**AVAILABLE DATA:**

-.-.-

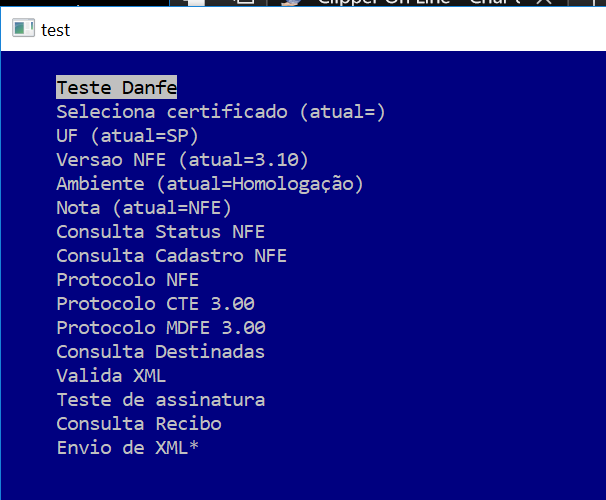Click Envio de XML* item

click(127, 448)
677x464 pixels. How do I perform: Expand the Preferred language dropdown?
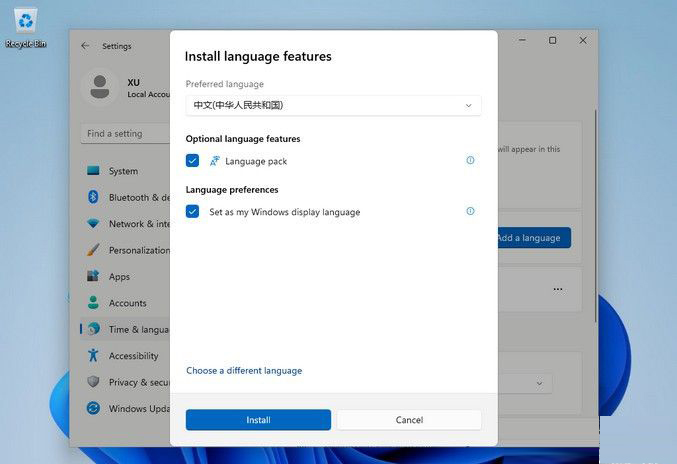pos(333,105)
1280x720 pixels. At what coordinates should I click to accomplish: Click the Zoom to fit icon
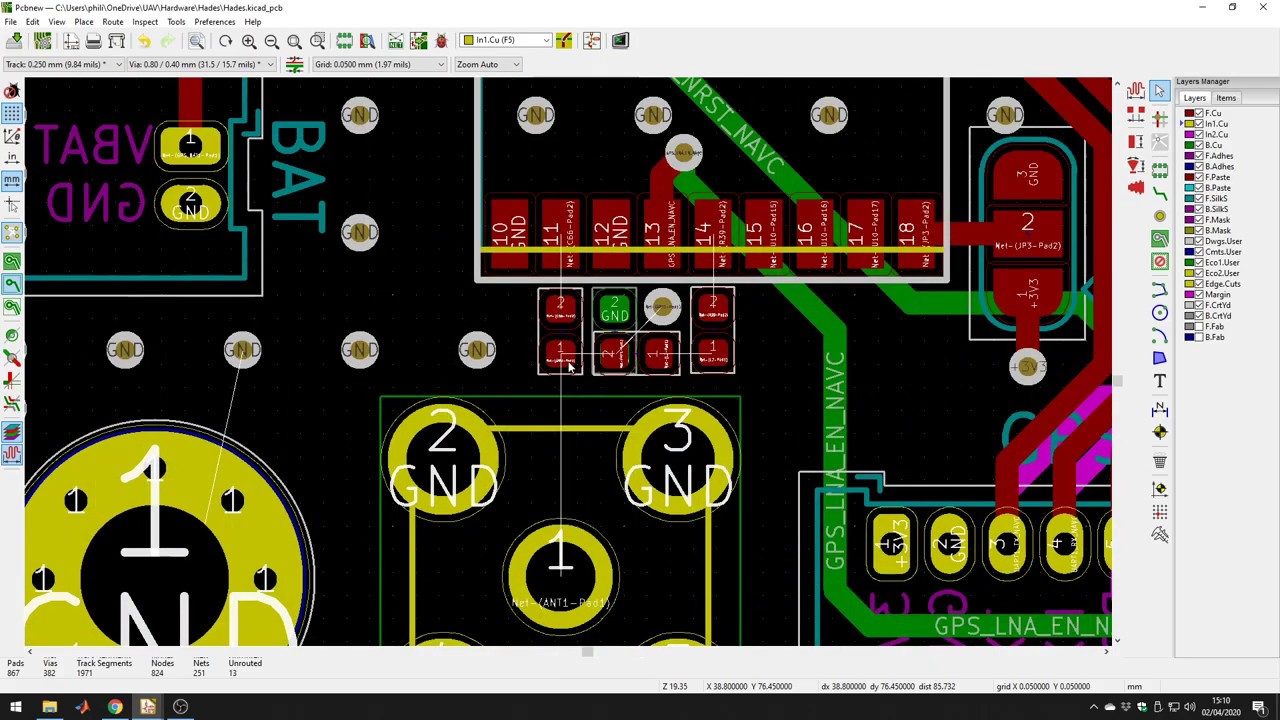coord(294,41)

-.-.-

**THE TASK:**
Nothing but the lines from the one holding "677x464 pixels. How" through the last line of the listing should appear in the answer, copied exactly and without pictures.

**SOLVED EXERCISE:**
677x464 pixels. How do I perform: Expand the Preferred language dropdown?
pos(333,105)
1280x720 pixels. At what coordinates should I click to accomplish: Click the Zoom to fit icon
coord(294,41)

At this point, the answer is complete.